• [Job]:
Substitute "compression preset" for "compression option" and reproduce the records from their first line through the line containing "Select the year", with nothing else altered.

• [Supplied data]:

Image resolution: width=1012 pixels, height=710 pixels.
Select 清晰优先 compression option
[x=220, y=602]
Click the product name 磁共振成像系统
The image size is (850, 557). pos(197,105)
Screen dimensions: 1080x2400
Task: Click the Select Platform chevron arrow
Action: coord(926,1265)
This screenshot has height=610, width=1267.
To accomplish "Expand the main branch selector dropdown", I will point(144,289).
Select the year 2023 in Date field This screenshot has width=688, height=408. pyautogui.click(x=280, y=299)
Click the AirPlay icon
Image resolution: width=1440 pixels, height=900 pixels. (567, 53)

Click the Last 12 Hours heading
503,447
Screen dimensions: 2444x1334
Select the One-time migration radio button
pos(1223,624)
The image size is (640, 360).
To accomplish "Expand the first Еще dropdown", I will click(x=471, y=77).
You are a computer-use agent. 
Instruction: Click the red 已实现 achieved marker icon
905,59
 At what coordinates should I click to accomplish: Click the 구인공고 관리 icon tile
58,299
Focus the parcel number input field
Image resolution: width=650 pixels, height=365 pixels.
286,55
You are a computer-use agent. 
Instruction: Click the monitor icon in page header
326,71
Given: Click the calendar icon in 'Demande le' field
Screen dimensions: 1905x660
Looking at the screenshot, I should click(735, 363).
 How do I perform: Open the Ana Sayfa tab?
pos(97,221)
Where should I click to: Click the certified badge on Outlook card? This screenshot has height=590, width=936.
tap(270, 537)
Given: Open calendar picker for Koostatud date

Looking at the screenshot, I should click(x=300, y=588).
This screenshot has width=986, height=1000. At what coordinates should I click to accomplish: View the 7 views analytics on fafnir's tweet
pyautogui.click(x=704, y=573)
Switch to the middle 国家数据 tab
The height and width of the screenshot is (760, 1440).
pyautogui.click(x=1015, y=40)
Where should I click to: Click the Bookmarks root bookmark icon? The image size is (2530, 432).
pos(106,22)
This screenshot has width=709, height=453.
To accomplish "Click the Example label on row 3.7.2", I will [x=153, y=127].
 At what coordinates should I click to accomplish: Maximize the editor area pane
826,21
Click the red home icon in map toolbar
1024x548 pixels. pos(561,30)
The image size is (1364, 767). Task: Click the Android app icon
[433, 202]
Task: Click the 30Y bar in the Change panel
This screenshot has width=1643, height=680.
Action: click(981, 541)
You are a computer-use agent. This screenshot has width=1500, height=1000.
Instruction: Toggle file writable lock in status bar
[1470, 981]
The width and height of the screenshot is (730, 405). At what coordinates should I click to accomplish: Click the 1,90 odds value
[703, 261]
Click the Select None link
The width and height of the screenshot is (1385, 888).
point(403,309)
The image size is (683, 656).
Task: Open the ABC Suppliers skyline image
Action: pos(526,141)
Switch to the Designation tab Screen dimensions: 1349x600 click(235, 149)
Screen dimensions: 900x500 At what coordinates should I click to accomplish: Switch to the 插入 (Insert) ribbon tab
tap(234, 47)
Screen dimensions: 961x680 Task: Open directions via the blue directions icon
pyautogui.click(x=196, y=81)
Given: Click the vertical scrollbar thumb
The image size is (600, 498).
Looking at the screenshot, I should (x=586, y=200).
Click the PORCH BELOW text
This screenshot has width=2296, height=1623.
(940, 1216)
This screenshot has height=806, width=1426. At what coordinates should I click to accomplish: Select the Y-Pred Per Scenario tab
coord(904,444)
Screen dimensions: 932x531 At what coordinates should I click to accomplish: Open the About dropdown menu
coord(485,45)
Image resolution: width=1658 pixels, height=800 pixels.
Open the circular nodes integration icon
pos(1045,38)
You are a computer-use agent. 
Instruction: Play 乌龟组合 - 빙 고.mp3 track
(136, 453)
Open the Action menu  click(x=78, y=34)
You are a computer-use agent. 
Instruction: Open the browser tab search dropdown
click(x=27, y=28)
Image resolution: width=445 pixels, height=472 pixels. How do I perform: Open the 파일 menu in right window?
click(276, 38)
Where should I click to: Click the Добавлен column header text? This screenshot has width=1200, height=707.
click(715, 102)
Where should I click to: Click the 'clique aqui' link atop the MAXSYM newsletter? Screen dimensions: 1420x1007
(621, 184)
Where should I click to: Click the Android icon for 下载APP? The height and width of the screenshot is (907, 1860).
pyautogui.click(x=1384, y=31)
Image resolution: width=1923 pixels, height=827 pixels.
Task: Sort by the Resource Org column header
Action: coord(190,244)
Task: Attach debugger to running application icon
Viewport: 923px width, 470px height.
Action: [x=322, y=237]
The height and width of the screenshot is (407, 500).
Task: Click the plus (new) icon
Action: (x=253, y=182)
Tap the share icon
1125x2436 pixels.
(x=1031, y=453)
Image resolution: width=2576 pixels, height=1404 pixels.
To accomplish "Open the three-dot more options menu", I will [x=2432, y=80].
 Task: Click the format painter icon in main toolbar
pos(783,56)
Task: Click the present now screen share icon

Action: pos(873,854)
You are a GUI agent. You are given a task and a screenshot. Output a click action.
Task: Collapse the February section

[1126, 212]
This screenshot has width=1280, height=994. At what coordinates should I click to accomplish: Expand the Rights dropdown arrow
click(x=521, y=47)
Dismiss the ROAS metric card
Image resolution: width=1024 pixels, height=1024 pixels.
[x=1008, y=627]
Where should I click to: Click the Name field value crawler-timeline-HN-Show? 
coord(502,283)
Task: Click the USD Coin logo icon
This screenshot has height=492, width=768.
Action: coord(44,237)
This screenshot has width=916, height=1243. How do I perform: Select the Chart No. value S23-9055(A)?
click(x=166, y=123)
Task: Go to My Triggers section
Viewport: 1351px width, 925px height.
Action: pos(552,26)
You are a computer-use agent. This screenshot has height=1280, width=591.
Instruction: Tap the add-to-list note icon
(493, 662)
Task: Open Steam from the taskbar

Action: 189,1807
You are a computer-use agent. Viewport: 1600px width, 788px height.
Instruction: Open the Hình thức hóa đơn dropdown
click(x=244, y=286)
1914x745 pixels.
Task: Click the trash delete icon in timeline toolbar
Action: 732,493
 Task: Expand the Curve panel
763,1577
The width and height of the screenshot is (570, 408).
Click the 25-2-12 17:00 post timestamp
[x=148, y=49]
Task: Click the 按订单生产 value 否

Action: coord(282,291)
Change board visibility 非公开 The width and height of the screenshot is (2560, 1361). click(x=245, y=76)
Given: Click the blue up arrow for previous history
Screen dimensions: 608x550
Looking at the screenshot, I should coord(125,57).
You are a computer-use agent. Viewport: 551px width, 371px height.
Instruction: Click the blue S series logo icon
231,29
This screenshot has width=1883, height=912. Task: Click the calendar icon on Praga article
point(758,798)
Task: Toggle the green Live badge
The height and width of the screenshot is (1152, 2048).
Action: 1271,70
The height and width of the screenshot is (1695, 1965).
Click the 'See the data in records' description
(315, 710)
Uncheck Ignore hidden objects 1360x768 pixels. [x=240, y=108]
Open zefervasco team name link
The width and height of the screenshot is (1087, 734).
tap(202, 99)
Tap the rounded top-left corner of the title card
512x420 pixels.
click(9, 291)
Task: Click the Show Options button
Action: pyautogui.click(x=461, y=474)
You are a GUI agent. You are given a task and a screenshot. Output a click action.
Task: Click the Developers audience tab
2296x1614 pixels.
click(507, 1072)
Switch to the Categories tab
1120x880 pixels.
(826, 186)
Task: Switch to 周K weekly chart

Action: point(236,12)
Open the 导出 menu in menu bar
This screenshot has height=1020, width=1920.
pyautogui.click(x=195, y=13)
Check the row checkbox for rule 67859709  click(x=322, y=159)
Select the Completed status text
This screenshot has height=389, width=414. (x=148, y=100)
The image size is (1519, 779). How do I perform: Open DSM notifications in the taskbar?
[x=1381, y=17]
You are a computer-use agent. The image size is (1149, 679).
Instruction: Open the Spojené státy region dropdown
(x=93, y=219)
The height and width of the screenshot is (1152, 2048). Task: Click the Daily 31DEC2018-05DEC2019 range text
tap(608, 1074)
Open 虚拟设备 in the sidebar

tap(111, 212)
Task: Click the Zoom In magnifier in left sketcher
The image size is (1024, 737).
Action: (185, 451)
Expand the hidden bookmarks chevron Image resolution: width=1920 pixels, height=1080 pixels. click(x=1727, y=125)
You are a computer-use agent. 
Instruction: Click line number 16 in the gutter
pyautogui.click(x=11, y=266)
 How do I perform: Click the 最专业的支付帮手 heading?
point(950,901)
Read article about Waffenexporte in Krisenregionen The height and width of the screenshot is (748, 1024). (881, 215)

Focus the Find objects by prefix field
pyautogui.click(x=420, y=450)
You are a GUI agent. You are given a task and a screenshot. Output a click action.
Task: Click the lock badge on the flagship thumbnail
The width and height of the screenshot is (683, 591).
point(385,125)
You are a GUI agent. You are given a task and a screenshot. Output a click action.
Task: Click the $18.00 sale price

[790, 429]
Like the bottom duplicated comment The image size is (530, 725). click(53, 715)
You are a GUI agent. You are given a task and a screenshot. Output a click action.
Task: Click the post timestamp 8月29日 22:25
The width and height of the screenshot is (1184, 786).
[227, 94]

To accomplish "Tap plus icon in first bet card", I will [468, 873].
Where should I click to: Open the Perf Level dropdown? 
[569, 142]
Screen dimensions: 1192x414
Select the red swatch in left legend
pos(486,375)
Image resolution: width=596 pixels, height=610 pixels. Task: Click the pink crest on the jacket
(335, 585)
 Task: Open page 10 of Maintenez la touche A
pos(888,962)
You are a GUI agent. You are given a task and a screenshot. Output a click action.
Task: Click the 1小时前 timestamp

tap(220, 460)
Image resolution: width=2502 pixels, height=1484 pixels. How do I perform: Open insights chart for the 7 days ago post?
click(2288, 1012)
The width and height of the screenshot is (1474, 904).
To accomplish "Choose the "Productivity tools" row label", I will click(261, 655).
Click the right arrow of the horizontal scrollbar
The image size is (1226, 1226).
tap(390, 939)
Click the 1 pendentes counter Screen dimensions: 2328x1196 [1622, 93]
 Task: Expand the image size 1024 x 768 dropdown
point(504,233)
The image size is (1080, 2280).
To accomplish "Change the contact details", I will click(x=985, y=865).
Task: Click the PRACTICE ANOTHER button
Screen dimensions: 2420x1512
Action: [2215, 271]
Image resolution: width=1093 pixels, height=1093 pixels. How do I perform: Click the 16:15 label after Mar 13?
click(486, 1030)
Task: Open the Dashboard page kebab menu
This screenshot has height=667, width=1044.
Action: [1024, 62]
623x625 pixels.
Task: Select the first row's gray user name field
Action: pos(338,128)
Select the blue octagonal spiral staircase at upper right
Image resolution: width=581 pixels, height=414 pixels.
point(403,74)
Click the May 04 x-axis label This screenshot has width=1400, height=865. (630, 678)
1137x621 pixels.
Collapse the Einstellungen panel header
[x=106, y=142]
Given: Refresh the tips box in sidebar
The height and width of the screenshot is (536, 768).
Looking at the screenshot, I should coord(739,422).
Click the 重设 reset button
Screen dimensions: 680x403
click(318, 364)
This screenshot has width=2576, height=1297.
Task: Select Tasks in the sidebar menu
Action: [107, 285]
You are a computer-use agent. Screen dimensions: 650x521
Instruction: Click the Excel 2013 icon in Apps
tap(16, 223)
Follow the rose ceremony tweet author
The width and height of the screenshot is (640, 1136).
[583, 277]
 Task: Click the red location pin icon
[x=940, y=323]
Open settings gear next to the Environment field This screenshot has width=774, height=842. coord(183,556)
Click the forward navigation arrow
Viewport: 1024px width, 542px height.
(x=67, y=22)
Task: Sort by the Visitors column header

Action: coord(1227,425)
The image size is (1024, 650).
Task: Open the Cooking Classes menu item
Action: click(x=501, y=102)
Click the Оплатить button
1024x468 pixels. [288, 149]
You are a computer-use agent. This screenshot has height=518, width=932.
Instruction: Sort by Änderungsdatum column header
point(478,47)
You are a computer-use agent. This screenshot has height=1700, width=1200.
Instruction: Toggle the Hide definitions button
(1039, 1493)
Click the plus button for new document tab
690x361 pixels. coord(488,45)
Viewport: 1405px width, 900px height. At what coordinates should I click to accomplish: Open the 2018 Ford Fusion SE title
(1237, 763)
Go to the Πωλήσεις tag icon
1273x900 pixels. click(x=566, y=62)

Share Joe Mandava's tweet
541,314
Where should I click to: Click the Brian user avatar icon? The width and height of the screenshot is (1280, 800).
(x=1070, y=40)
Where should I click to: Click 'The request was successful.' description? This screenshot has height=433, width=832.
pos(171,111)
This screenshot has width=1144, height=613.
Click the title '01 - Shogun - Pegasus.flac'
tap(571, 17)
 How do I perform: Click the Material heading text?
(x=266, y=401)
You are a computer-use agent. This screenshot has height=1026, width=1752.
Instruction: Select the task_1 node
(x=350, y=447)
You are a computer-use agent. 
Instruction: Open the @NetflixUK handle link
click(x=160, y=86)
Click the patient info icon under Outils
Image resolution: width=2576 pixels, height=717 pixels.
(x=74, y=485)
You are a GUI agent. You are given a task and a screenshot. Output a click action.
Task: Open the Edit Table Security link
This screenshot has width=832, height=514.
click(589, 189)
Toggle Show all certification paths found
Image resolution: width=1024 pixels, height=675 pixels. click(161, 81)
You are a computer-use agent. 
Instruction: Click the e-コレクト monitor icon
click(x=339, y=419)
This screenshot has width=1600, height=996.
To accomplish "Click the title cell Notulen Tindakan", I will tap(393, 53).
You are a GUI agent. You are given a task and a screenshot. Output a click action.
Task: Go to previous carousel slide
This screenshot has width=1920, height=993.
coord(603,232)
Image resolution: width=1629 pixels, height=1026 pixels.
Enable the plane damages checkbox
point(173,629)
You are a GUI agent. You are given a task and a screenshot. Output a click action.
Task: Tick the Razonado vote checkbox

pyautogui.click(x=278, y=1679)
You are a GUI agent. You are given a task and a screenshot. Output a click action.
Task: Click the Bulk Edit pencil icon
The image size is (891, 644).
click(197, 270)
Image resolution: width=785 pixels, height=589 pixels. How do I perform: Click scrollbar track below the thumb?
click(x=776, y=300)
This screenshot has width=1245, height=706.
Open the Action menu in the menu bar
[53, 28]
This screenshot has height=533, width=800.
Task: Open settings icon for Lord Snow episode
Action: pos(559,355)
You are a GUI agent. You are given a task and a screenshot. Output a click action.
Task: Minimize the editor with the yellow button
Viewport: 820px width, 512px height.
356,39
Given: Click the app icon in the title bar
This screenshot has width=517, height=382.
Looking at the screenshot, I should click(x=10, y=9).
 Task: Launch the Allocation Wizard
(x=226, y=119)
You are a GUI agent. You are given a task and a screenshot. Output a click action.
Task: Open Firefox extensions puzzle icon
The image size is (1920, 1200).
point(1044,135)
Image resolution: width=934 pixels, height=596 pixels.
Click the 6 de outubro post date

• [Task response]:
Image resolution: width=1012 pixels, height=710 pixels.
Select 清晰优先 compression preset
[x=220, y=602]
Click the product name 磁共振成像系统
The image size is (850, 557). pos(197,105)
Screen dimensions: 1080x2400
Task: Click the Select Platform chevron arrow
Action: coord(926,1265)
This screenshot has height=610, width=1267.
To accomplish "Expand the main branch selector dropdown", I will point(144,289).
Select the year 2023 in Date field This screenshot has width=688, height=408. pyautogui.click(x=280, y=299)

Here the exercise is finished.